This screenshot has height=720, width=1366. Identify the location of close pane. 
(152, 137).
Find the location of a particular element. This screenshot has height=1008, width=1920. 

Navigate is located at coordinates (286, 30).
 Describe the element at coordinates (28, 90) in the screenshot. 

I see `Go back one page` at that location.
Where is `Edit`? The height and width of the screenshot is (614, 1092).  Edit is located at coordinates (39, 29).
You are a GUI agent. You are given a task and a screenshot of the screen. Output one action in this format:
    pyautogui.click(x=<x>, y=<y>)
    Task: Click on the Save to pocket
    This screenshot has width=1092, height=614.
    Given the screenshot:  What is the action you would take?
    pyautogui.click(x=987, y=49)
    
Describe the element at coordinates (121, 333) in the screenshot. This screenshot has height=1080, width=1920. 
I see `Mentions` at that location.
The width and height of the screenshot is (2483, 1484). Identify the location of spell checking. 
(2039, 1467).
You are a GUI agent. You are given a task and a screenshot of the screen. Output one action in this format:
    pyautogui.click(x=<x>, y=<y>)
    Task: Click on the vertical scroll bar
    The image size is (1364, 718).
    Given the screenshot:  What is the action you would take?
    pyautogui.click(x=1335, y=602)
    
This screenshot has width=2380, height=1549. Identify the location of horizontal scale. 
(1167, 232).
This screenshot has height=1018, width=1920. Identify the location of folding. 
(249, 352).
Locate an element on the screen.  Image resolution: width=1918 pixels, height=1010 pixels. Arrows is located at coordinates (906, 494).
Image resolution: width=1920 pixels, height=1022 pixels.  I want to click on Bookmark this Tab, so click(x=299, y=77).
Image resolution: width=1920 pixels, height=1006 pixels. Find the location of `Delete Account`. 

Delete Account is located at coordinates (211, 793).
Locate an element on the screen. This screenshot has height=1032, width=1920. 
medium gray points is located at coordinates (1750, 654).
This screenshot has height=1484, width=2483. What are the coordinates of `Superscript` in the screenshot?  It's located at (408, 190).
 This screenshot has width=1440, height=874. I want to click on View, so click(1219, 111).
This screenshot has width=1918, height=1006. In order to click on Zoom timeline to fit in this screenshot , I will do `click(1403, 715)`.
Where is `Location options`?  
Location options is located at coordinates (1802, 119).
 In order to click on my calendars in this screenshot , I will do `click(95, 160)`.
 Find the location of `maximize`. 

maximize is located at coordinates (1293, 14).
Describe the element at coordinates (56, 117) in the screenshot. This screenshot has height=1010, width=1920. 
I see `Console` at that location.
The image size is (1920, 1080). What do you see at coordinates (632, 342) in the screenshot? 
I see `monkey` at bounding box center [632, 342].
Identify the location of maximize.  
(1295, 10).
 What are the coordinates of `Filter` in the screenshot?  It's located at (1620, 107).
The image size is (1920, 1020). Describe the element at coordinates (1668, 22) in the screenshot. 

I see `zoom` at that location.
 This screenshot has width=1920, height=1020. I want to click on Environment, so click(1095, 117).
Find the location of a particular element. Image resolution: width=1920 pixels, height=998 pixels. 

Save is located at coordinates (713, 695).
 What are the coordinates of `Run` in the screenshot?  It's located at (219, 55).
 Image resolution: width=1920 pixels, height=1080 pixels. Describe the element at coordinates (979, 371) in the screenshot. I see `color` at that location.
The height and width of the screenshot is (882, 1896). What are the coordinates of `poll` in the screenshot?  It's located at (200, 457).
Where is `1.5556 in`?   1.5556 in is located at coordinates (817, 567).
----
• The request: Swap "Identify" for "Determine" in the items, starting at the beginning and ending at the line that contains "medium gray points". Leave everything else unchanged.

• Response:
This screenshot has height=720, width=1366. Determine the location of close pane. 
(152, 137).
Find the location of a particular element. This screenshot has height=1008, width=1920. 

Navigate is located at coordinates (286, 30).
 Describe the element at coordinates (28, 90) in the screenshot. 

I see `Go back one page` at that location.
Where is `Edit`? The height and width of the screenshot is (614, 1092).  Edit is located at coordinates (39, 29).
You are a GUI agent. You are given a task and a screenshot of the screen. Output one action in this format:
    pyautogui.click(x=<x>, y=<y>)
    Task: Click on the Save to pocket
    This screenshot has width=1092, height=614.
    Given the screenshot:  What is the action you would take?
    pyautogui.click(x=987, y=49)
    
Describe the element at coordinates (121, 333) in the screenshot. This screenshot has height=1080, width=1920. 
I see `Mentions` at that location.
The width and height of the screenshot is (2483, 1484). Determine the location of spell checking. 
(2039, 1467).
You are a GUI agent. You are given a task and a screenshot of the screen. Output one action in this format:
    pyautogui.click(x=<x>, y=<y>)
    Task: Click on the vertical scroll bar
    The image size is (1364, 718).
    Given the screenshot:  What is the action you would take?
    pyautogui.click(x=1335, y=602)
    
This screenshot has width=2380, height=1549. Determine the location of horizontal scale. 
(1167, 232).
This screenshot has height=1018, width=1920. Determine the location of folding. 
(249, 352).
Locate an element on the screen.  Image resolution: width=1918 pixels, height=1010 pixels. Arrows is located at coordinates (906, 494).
Image resolution: width=1920 pixels, height=1022 pixels.  I want to click on Bookmark this Tab, so click(x=299, y=77).
Image resolution: width=1920 pixels, height=1006 pixels. Find the location of `Delete Account`. 

Delete Account is located at coordinates (211, 793).
Locate an element on the screen. This screenshot has height=1032, width=1920. 
medium gray points is located at coordinates (1750, 654).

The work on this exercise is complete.